Assessment of bone union after a fracture, arthrodesis, or osteotomy is an important clinical consideration. Wrong assessment of bone healing can have major negative consequences for a patient. By overestimating the amount of bone healing, a bone might be loaded too early resulting in a displaced fracture or failure of osteosynthesis material. Underestimating bone healing may cause unnecessary immobilization resulting in stiffness, decreased muscle mass and function, and productivity loss of the patient [5, 6]. Especially if bone union is doubtful, an objective and accurate assessment tool can be helpful in clinical decision-making. Also, for scientific purposes, an objective and accurate method of fusion assessment would be of high value.
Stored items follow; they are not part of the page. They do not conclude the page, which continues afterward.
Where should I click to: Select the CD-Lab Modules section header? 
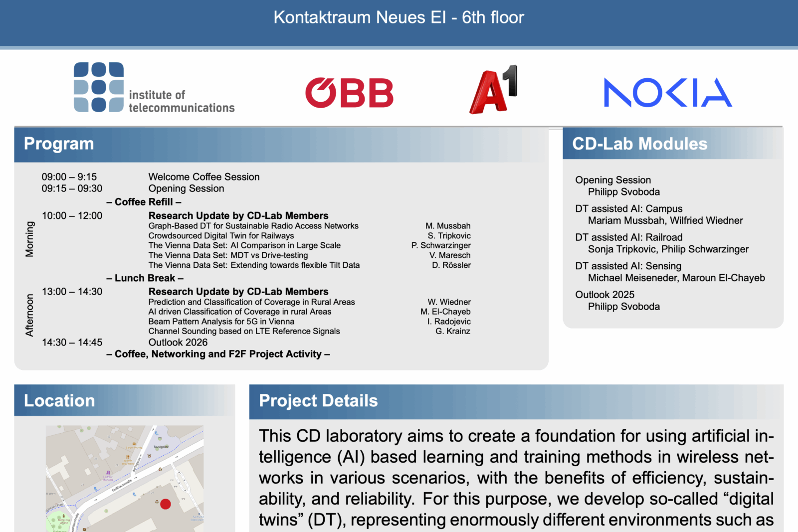click(x=639, y=144)
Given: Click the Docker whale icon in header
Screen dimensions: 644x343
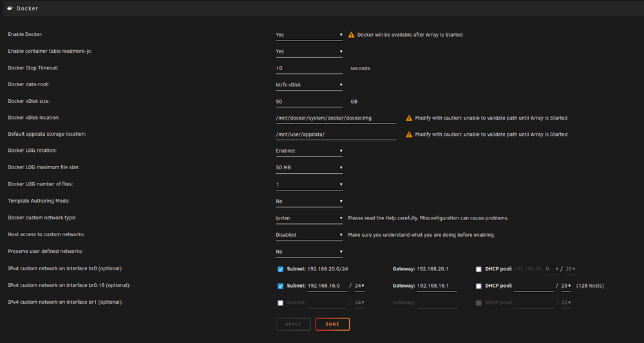Looking at the screenshot, I should point(10,8).
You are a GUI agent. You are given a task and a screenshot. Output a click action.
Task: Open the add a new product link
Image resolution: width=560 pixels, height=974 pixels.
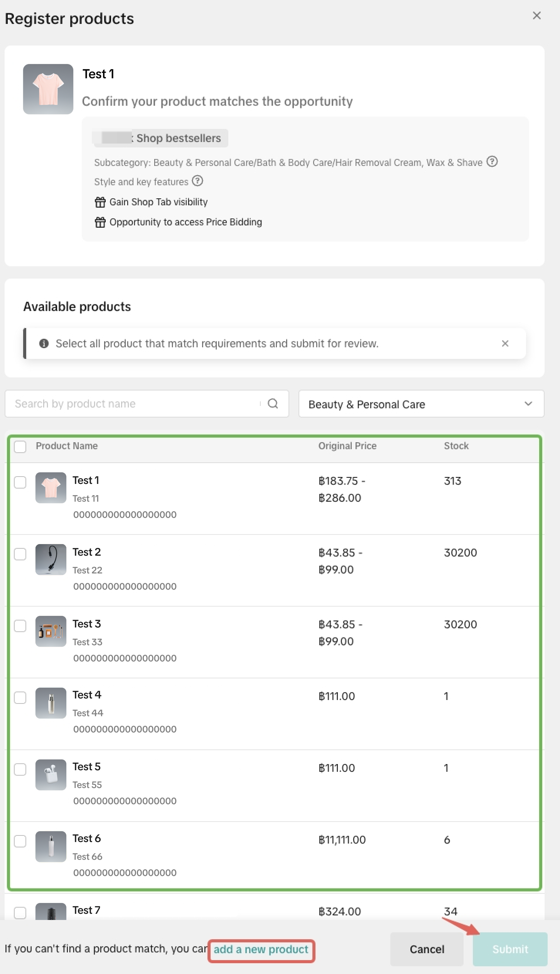pyautogui.click(x=261, y=949)

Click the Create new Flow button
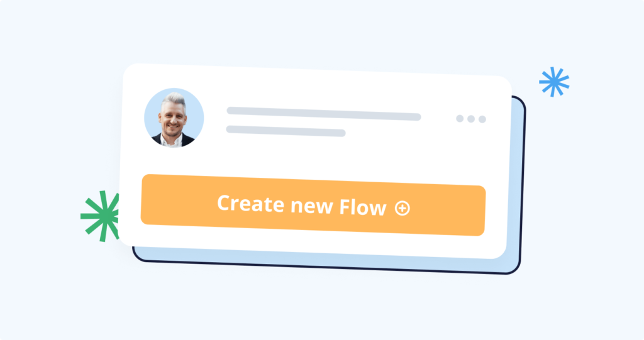pyautogui.click(x=313, y=205)
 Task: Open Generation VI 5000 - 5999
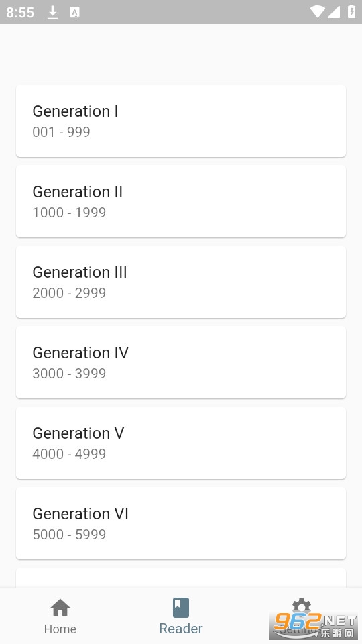click(181, 523)
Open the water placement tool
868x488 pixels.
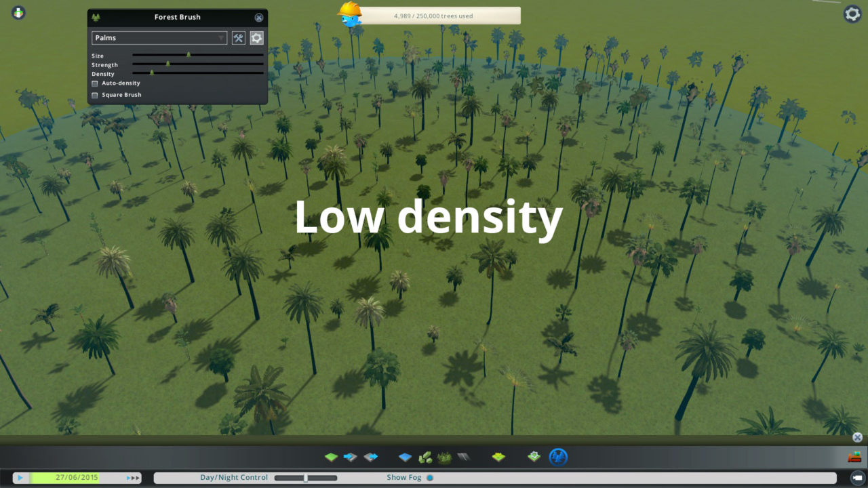(x=405, y=457)
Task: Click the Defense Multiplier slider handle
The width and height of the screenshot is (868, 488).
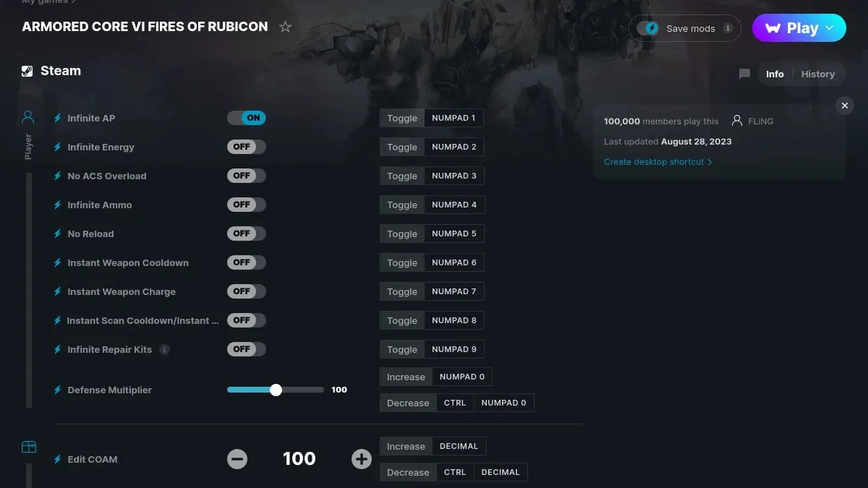Action: [x=276, y=390]
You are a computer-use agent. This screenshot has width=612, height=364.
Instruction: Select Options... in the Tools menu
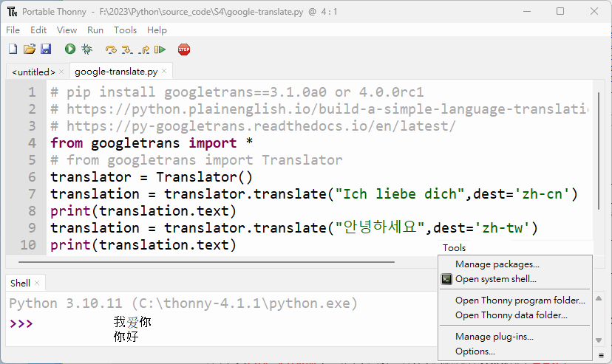475,351
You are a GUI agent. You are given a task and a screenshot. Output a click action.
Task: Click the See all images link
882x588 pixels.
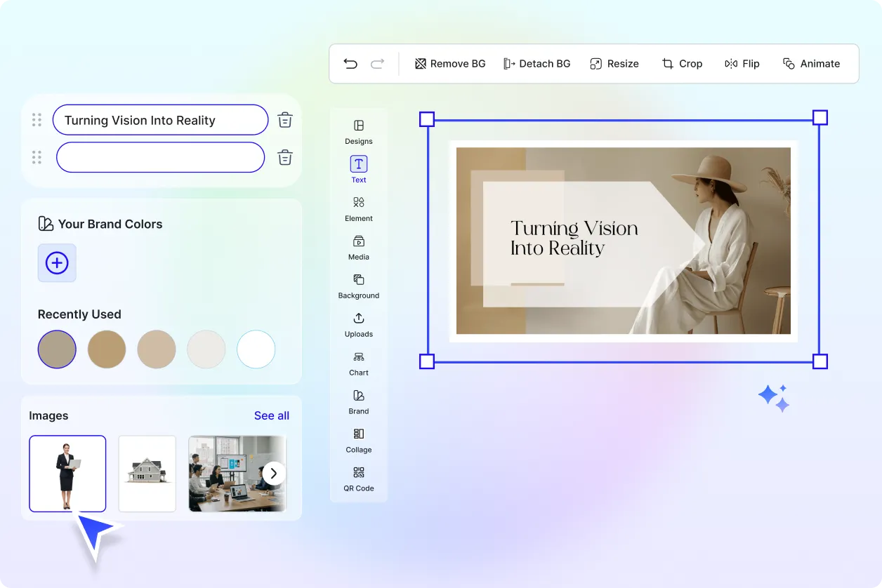tap(271, 415)
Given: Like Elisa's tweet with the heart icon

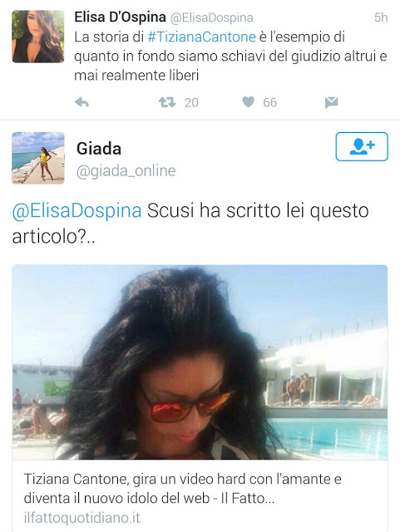Looking at the screenshot, I should pos(248,101).
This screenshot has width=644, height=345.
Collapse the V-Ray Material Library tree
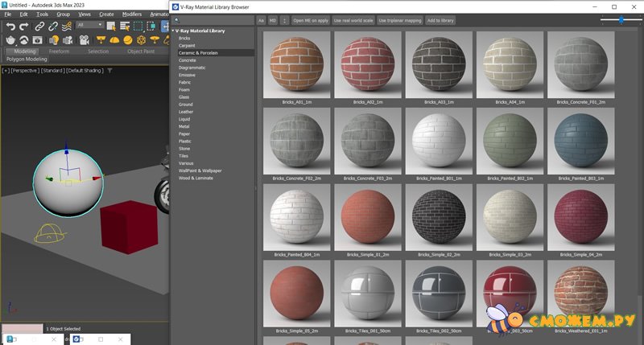171,31
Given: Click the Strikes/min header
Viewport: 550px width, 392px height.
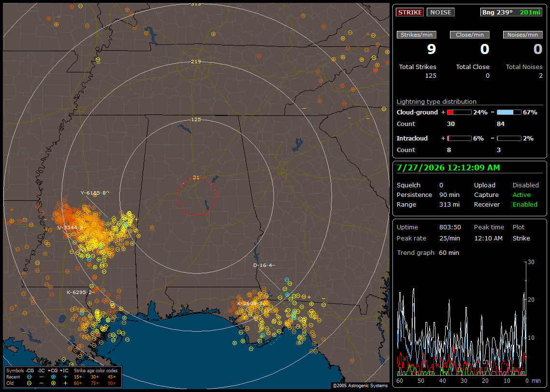Looking at the screenshot, I should (x=416, y=35).
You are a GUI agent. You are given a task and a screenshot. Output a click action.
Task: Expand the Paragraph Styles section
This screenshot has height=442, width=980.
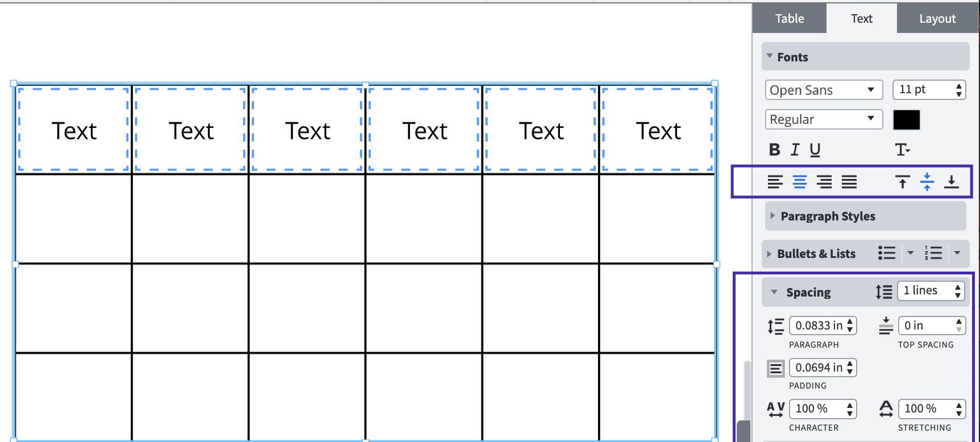click(x=828, y=216)
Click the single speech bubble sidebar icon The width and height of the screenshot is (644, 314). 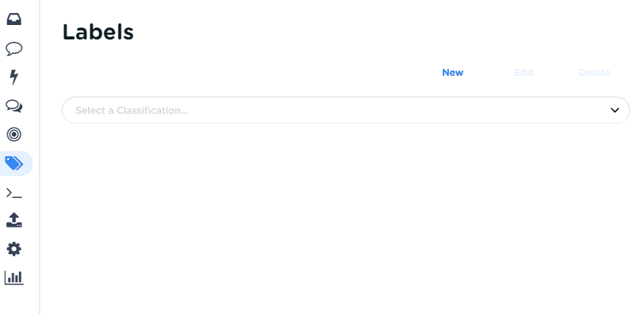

Being able to accurately assess bone union would have several advantages like a decreased risk of biases within studies and less patients needed in clinical trials with bone union as primary outcome. Additionally, it would become easier to compare results between studies. In orthopedic studies, bone union is a commonly used primary outcome, for instance in studies investigating bone healing stimulating therapies after a fracture, osteotomy, or arthrodesis [7,8,9]. For the objective assessment of bone healing from radiographs, the radiographic union score (RUS) has been introduced in 2012 [10, 11]. Ever since, this semi-quantitative assessment tool for assessment of fracture healing has become increasingly popular as an outcome measure in clinical studies [12, 13]. However, computed tomography (CT) is the best method to image bone and has been shown to be superior to plain radiographs, MRI, and DEXA to assess bone union [14,15,16,17]. For CT, no golden standard exists for the objective assessment of bone union as an outcome measure. Therefore, we would like to create a method to objectively assess bone union from CT. This could then be used as golden standard for bone union assessment in clinical studies, but could also be used in the clinic if bone fusion after fracture, arthrodesis, or osteotomy is doubtful.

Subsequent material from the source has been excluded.